Recorded data
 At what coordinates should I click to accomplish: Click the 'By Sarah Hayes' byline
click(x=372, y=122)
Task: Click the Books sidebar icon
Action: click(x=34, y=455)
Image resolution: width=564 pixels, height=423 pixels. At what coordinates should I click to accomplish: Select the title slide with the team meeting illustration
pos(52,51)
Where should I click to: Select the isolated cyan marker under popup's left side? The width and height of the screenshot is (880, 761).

→ AIM OF THE TASK: Please repeat the records word for word, starting at the line that contains "Image resolution: width=564" and ending at the last line of the records.

→ TASK SOLUTION:
Image resolution: width=564 pixels, height=423 pixels. At what coordinates should I click to accomplish: Select the title slide with the team meeting illustration
pos(52,51)
Where should I click to: Select the isolated cyan marker under popup's left side? The width and height of the screenshot is (880, 761).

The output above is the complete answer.